Listing:
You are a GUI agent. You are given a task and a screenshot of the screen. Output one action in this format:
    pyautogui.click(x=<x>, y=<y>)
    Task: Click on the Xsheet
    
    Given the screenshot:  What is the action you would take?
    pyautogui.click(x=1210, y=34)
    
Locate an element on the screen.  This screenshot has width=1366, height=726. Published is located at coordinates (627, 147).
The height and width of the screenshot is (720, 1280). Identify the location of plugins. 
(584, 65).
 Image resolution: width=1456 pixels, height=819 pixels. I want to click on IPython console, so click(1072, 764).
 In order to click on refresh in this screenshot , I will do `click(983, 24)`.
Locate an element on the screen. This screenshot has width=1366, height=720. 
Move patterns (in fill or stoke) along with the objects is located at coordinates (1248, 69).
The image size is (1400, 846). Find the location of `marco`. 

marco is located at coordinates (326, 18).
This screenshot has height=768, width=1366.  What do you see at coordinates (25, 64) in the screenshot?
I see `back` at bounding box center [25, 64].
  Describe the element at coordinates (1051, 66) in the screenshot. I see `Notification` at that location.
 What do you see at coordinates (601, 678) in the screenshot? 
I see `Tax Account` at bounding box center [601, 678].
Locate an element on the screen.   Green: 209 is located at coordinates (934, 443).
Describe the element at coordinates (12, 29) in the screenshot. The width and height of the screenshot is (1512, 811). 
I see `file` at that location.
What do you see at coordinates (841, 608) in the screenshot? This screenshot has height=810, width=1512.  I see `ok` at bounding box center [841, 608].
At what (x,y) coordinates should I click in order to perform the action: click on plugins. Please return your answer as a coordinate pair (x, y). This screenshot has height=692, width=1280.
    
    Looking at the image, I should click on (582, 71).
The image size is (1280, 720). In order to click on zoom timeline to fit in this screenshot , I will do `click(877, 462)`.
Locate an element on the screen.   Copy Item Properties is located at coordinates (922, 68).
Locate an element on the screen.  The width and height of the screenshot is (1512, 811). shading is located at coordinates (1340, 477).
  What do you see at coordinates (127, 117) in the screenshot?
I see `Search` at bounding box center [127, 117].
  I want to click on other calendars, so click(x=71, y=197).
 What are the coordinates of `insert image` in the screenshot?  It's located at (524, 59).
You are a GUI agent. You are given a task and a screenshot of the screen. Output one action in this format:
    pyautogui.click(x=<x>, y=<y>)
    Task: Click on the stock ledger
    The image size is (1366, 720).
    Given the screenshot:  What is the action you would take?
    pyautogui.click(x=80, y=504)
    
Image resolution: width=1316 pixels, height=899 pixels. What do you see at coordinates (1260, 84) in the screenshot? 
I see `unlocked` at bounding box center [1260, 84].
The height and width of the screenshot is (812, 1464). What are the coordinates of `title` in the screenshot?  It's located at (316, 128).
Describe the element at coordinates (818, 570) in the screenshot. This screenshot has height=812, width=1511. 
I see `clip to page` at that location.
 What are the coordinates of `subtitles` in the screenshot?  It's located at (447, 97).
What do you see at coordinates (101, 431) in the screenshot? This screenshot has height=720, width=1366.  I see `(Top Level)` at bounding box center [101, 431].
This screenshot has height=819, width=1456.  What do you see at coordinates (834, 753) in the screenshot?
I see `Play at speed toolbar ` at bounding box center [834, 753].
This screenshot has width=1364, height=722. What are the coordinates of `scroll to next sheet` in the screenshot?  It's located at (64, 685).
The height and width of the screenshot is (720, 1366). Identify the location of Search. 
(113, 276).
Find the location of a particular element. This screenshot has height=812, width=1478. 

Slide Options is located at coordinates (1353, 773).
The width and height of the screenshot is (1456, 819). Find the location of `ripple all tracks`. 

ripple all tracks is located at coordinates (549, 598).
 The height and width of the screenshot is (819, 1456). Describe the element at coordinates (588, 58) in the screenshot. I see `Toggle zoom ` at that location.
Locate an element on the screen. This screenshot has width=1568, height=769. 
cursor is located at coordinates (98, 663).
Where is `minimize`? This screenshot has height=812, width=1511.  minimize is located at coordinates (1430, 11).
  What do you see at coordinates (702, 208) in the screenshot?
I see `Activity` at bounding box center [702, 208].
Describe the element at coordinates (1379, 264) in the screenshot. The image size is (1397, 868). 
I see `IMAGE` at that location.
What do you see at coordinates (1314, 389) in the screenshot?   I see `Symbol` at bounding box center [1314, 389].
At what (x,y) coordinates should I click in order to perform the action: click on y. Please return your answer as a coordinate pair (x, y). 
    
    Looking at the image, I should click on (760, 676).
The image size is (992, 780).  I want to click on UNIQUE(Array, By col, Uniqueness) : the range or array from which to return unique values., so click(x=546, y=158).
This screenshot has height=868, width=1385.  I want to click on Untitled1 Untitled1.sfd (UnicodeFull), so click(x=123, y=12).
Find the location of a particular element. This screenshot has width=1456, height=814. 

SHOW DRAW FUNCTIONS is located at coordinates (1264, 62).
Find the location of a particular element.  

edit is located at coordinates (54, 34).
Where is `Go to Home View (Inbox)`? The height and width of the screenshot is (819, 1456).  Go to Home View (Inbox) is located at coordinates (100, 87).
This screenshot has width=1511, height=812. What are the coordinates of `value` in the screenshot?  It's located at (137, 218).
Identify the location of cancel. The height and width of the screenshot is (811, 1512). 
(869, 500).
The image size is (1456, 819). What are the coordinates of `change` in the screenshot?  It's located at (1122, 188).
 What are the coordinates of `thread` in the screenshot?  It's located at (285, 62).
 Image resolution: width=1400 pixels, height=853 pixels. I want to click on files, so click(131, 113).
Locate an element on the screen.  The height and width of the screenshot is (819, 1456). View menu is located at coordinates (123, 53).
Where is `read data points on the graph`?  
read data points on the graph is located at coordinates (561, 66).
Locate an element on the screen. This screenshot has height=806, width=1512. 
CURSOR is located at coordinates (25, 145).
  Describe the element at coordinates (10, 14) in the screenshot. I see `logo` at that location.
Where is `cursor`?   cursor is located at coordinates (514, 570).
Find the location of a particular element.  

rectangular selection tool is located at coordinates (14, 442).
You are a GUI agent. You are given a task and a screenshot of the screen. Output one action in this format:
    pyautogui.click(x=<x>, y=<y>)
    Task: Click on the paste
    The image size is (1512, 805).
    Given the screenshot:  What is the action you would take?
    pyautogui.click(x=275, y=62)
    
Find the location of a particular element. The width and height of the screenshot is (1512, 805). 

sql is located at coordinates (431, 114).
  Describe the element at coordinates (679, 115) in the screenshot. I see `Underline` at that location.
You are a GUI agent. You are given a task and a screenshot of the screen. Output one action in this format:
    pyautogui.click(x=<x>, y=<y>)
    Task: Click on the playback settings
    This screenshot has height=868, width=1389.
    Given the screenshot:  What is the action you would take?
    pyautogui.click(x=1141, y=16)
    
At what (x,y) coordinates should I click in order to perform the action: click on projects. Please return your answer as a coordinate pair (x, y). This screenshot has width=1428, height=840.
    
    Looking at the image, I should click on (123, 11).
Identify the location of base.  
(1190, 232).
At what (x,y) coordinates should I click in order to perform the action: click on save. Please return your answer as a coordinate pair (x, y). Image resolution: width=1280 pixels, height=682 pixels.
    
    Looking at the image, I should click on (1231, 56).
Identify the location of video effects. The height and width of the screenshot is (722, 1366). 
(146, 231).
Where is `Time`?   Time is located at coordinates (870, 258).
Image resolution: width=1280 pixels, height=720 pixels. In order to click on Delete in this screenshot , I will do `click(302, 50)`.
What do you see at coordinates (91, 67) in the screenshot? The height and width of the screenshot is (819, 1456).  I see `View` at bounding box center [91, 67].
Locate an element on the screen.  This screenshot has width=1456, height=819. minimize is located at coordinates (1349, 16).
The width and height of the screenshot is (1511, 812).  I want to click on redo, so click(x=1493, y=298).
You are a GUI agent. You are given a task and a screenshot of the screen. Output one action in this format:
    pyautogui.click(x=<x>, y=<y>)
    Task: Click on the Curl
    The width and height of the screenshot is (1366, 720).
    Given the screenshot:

Written request: Edit the entries in the part that opens with the line containing "coordinates (1340, 477)." and closes with the line containing "center [834, 753].", changing "stock ledger" to "general ledger". Give only that part, with nothing else altered.

Correct output:
Locate an element on the screen.  The width and height of the screenshot is (1512, 811). shading is located at coordinates (1340, 477).
  What do you see at coordinates (127, 117) in the screenshot?
I see `Search` at bounding box center [127, 117].
  I want to click on other calendars, so click(x=71, y=197).
 What are the coordinates of `insert image` in the screenshot?  It's located at (524, 59).
You are a GUI agent. You are given a task and a screenshot of the screen. Output one action in this format:
    pyautogui.click(x=<x>, y=<y>)
    Task: Click on the general ledger
    The image size is (1366, 720).
    Given the screenshot:  What is the action you would take?
    pyautogui.click(x=80, y=504)
    
Image resolution: width=1316 pixels, height=899 pixels. What do you see at coordinates (1260, 84) in the screenshot? 
I see `unlocked` at bounding box center [1260, 84].
The height and width of the screenshot is (812, 1464). What are the coordinates of `title` in the screenshot?  It's located at (316, 128).
Describe the element at coordinates (818, 570) in the screenshot. This screenshot has height=812, width=1511. 
I see `clip to page` at that location.
 What are the coordinates of `subtitles` in the screenshot?  It's located at (447, 97).
What do you see at coordinates (101, 431) in the screenshot? This screenshot has height=720, width=1366.  I see `(Top Level)` at bounding box center [101, 431].
This screenshot has height=819, width=1456.  What do you see at coordinates (834, 753) in the screenshot?
I see `Play at speed toolbar ` at bounding box center [834, 753].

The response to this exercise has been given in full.